A Sequence-to-Sequence Pronunciation Model for Bangla Speech Synthesis


A. Ahmad, M. Raihan Hussain, M. Reza Selim, M. Zafar Iqbal and M. Shahidur Rahman, “A Sequence-to-Sequence Pronunciation Model for Bangla Speech Synthesis,” 2018 International Conference on Bangla Speech and Language Processing (ICBSLP), Sylhet, 2018, pp. 1-4.
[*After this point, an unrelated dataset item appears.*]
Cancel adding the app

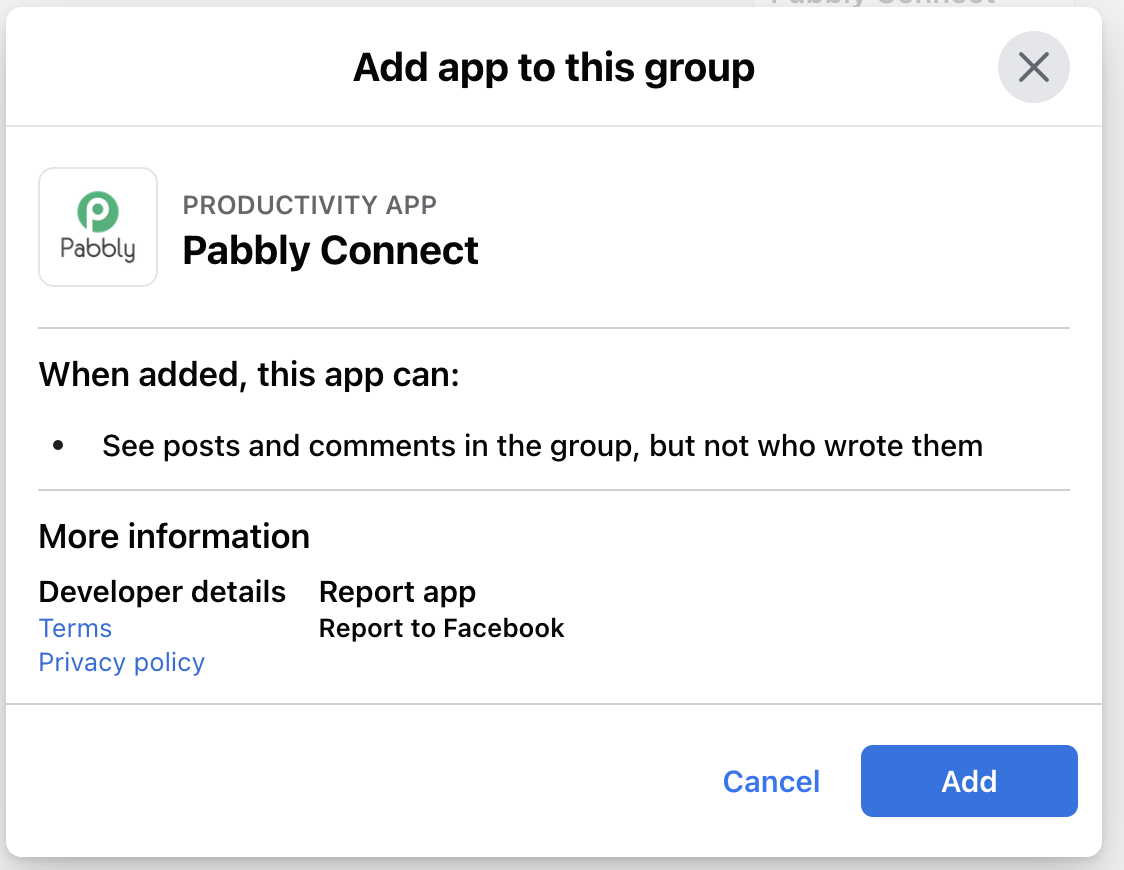(x=771, y=781)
Extracting pronunciation from written text is necessary in many application areas, especially in text-to-speech synthesis. `Bangla’ is not completely a phonetic language, meaning there is not always direct mapping from orthography to pronunciation. It mainly suffers from `schwa deletion’ problem, along with some other ambiguous letters and conjuncts. Rule-based approaches cannot completely solve this problem. In this paper, we propose to adopt an Encoder-Decoder based neural machine translation (NMT) model for determining pronunciations of Bangla words. We mapped the pronunciation problem into a sequence-to-sequence problem and used two `Gated Recurrent Unit Recurrent Neural Network’s (GRU-RNNs) for our model. We fed the model with two types of input data. In one model we used `raw’ words and in other model we used `pre-processed’ words (normalized by hand-written rules) as input. Both experiments showed promising results and can be used in any practical application.